Bank stocks jumped this morning as investors embraced the federal government's takeover of Fannie Mae and Freddie Mac as a step toward stabilizing the floundering mortgage market.
Among Charlotte's big banks, Bank of America Corp. shares were up 6 percent to $34.19 in early morning trading, while Wachovia Corp. shares rose more than 9 percent to $18.34.
On Sunday, the chief executives of both banks issued statements praising the action by top banking regulators.
"This action should lead to an increased availability of mortgage financing, which will help achieve stability in housing, a critical element in the health of our economy," Bank of America chief executive Lewis said.
He pledged to support policy makers and "keep mortgage money flowing." Bank of America became the nation's biggest mortgage lender in July when it bought Countrywide Financial Corp.
Wachovia CEO Bob Steel, a former U.S. Treasury Department official, said the agency had developed a "very constructive plan that should be encouraging to the financial markets, restore confidence to the housing industry while being sensitive to taxpayers."

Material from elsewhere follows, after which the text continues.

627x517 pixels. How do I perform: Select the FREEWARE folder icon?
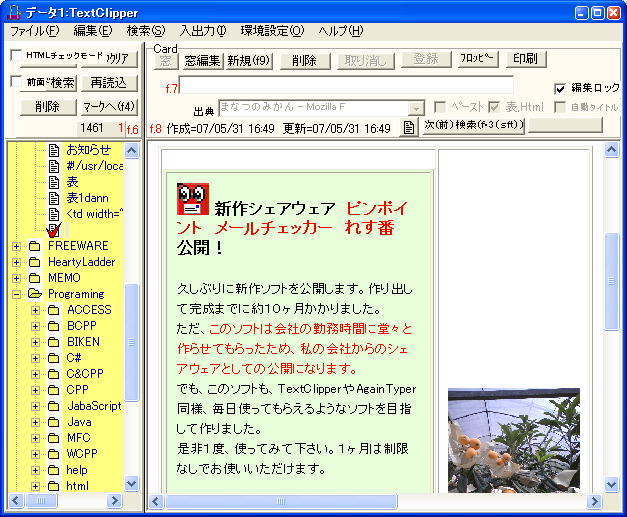35,246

Banks sell mortgages to Fannie and Freddie and are holders of the companies' preferred shares. "Investors are increasingly concerned that the preferred stockholders at (Fannie and Freddie) could suffer partial or complete elimination of their interests," analysts at investment bank Keefe Bruyette and Woods wrote in a report last month.

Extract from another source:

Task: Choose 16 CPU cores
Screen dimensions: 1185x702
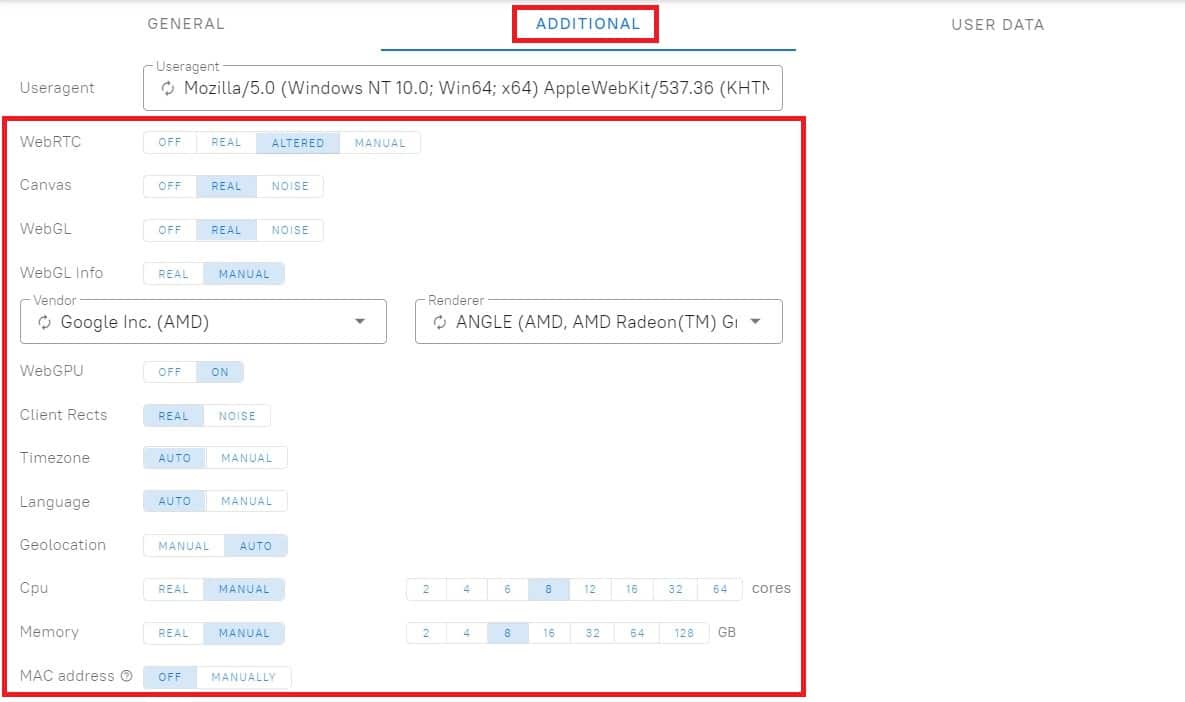Action: tap(632, 589)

The report said large banks have little exposure to the shares, while some regional banks have "significant exposure." The report listed Bank of America and Winston-Salem-based BB&T Corp. as institutions with no exposure. It did not mention Wachovia. Bank of America and Wachovia declined to comment on their exposure.
Federal banking regulators on Sunday said they had been assessing the exposure of banks and thrifts to Freddie and Fannie.
"The agencies believe that, while many institutions hold common or preferred shares of these two government-sponsored enterprises, a limited number of smaller institutions have holdings that are significant compared to their capital," the regulators said in a statement.
The Federal Reserve Board, the Federal Deposit Insurance Corp., the Office of the Comptroller of the Currency, and the Office of Thrift Supervision said they plan to work with institutions as necessary to help them restore "capital-restoration plans."